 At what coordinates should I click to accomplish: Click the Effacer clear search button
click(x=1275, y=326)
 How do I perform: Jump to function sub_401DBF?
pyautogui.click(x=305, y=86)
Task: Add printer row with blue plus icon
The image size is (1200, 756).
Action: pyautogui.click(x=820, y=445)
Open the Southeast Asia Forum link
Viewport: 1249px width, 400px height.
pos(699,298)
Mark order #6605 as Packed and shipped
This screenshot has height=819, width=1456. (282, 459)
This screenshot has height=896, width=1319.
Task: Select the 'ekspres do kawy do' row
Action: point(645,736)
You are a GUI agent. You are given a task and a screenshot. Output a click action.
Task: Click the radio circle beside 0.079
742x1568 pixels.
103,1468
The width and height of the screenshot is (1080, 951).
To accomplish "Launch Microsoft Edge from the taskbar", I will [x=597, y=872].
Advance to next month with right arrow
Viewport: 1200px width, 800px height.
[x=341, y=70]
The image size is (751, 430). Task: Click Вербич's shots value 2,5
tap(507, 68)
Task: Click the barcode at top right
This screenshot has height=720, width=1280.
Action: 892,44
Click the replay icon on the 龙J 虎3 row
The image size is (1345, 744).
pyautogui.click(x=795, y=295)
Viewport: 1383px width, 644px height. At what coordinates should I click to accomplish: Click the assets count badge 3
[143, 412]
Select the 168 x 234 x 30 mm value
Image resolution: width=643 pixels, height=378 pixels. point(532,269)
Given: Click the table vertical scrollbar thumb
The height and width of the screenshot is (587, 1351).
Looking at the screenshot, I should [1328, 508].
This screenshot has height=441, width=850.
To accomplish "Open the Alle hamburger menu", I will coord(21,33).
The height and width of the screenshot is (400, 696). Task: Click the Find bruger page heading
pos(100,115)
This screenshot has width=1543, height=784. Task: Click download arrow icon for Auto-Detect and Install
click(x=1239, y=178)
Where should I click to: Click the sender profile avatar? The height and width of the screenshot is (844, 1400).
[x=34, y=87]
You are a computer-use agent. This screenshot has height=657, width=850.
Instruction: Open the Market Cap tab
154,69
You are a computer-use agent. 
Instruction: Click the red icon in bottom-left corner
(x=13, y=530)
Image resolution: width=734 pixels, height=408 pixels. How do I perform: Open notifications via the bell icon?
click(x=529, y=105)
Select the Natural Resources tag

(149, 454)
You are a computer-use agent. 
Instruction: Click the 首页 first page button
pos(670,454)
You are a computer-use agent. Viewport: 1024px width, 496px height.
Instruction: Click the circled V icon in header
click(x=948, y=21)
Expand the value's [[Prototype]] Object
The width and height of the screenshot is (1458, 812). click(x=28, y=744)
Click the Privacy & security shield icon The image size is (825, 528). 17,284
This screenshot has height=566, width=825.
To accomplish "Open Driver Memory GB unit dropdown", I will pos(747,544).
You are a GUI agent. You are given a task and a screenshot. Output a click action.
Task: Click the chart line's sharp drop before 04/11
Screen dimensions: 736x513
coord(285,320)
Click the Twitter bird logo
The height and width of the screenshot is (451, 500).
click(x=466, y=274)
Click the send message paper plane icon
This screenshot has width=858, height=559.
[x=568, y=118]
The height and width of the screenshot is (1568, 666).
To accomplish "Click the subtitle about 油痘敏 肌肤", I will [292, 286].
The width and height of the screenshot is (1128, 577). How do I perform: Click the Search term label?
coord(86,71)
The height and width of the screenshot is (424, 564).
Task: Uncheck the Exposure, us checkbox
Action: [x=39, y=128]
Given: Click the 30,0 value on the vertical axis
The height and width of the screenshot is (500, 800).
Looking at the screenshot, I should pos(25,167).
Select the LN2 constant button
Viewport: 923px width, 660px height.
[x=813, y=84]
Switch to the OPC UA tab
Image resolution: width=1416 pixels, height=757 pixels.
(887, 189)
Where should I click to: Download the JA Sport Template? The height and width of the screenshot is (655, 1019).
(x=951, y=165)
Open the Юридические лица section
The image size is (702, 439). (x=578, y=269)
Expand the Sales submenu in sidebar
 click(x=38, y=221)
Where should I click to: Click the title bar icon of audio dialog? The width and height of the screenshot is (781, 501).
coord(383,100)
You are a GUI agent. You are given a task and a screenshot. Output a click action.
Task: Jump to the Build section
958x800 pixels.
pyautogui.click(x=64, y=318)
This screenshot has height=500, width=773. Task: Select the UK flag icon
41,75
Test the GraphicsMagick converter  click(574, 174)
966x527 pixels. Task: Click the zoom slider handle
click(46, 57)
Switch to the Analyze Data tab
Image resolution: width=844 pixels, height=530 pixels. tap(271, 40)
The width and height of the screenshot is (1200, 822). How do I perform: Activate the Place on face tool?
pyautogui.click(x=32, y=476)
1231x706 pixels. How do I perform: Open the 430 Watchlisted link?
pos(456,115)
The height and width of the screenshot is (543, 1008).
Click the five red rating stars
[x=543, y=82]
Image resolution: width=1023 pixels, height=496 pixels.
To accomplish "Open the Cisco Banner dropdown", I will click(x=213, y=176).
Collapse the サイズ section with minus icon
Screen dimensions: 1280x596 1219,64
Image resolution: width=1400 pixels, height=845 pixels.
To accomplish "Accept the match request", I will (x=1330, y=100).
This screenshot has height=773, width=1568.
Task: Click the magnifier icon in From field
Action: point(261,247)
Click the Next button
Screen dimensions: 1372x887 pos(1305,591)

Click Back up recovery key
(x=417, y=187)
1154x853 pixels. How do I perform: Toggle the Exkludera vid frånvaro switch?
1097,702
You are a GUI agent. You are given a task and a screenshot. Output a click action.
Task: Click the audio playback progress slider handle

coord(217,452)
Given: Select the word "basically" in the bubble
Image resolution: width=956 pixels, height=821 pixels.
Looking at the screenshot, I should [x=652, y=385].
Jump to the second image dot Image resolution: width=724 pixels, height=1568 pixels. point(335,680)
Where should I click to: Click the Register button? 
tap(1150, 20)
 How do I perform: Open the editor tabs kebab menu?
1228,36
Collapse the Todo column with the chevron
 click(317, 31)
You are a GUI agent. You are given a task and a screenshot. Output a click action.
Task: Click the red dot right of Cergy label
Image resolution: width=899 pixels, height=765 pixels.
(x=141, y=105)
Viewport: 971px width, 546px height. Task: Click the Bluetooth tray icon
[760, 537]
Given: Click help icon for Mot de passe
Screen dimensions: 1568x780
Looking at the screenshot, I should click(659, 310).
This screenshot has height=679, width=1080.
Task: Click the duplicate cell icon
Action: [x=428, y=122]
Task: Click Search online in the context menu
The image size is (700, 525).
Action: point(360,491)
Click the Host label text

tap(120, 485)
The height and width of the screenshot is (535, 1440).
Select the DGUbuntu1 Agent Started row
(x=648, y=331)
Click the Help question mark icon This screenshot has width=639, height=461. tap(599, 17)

• • • •

Reproduce exactly the section above that begins at the line containing "Given: Click the 30,0" and ends at the line containing "Task: Jump to the Build section", leaving out all other lines.

* [TASK SOLUTION]:
Given: Click the 30,0 value on the vertical axis
The height and width of the screenshot is (500, 800).
Looking at the screenshot, I should pos(25,167).
Select the LN2 constant button
Viewport: 923px width, 660px height.
[x=813, y=84]
Switch to the OPC UA tab
Image resolution: width=1416 pixels, height=757 pixels.
(887, 189)
Where should I click to: Download the JA Sport Template? The height and width of the screenshot is (655, 1019).
(x=951, y=165)
Open the Юридические лица section
The image size is (702, 439). (x=578, y=269)
Expand the Sales submenu in sidebar
 click(x=38, y=221)
Where should I click to: Click the title bar icon of audio dialog? The width and height of the screenshot is (781, 501).
coord(383,100)
You are a GUI agent. You are given a task and a screenshot. Output a click action.
Task: Jump to the Build section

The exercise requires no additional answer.